Surface run-off and roof top water can be diverted to this tank. Water accumulating in the tank percolates in the solid to augment the ground water. The stored water can be used directly for gardening and raw use. Percolation tanks should be built in gardens, open spaces and roadside green belts of urban area. 
Do's and Don’ts
Harvested rainwater is used for direct usage or for recharging aquifers. It is most important to ensure that the rainwater caught is free from pollutants.

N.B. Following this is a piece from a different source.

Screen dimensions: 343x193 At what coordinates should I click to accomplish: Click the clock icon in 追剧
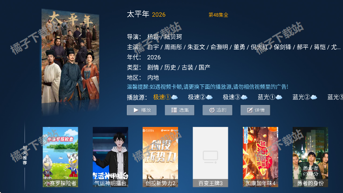pos(212,110)
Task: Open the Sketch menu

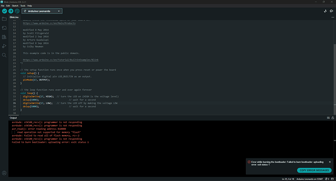Action: click(15, 6)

Following precautionary measures should be taken while harvesting rainwater:-Roof or terraces uses for harvesting should be clean, free from dust, algal plants etc. 

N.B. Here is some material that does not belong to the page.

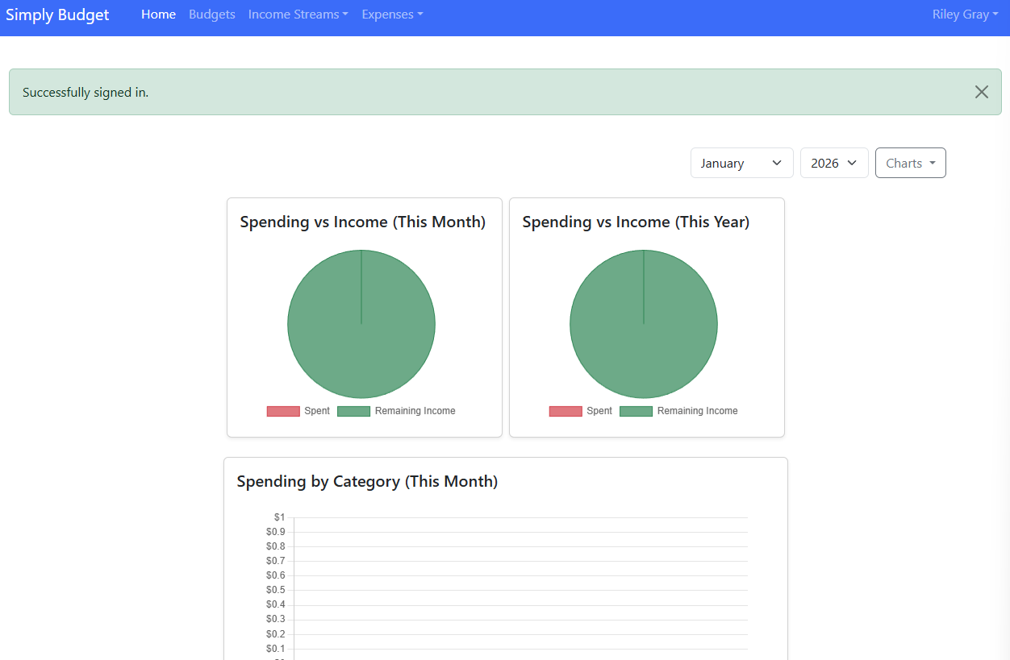Screen dimensions: 1010x660
Task: Click the Spending by Category chart grid
Action: pyautogui.click(x=520, y=588)
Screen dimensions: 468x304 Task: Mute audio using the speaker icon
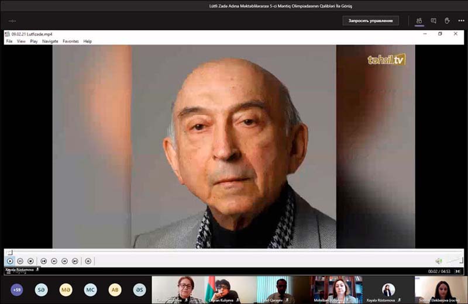pos(438,261)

Roof should not be painted since most paints contain toxic substances and may peel off. 
Do not store chemicals, rusting iron, manure or detergent on the roof. 
Nesting of birds on the roof should be prevented. 
Terraces should not be used for toilets either by human beings or by pets. 
Provide gratings at mouth of each drainpipe on terraces to trap leaves debris and floating materials. 
Provision of first rain separator should be made to flush off first rains. 
Do not use polluted water to recharge ground water. 
Ground water should only be recharged by rainwater. 
Before recharging, suitable arrangements of filtering should be provided. 
Filter media should be cleaned before every monsoon season.
During rainy season, the whole system (roof catchment, pipes, screens, first flush, filters, tanks) should be checked before and after each rain and preferably cleaned after every dry period exceeding a month. 
At the end of the dry season and just before the first shower of rain is anticipated, the storage tank should be scrubbed and flushed off all sediments and debris. 
There is more ground water than surface water 
Ground water is less expensive and economic resource. 
Ground water is sustainable and reliable source of water supply. 
Ground water is relatively less vulnerable to pollution 
Ground water is usually of high bacteriological purity. 
Ground water is free of pathogenic organisms.
Ground water needs little treatment before use. 
Ground water has no turbidity and colour. 
Ground water has distinct health advantage as art alternative for lower sanitary quality surface water. 
Ground water is usually universally available. 
Ground water resource can be instantly developed and used. 
There is no conveyance losses in ground water based supplies. 
Ground water has low vulnerability to drought. 
Ground water is key to life in arid and semi-arid regions. 
Ground water is source of dry weather flow in rivers and streams. 
Working of Rainwater Harvesting
When collecting rainwater it is very important to keep the water clean and safe. The first spell of rain carries a relatively larger amount of pollutants from the air and catchments surface. Without a first- flush system this will be washed off the roof and directly into your rainwater tanks causing the water to become dirty and possibly dangerous. The First- Flush Diverter is installed anywhere before the inlet of the water tank and the runoff from the first spell of rain is flushed out by using a first-flush before rainwater entering to the system or storage tank. There are several possible choices to selectively collect clean water for the storage tanks. The most common is the down-pipe flap. With this flap it is possible to direct the first flush of water flow through the down-pipe, while later rainfall is diverted into a storage tank. The filter is used to remove suspended pollutants from rainwater collected over roof. A filter unit is a chamber filled with filtering media such as fiber, coarse sand and gravel layers to remove debris and dirt from water before it enters the storage tank or recharge pit.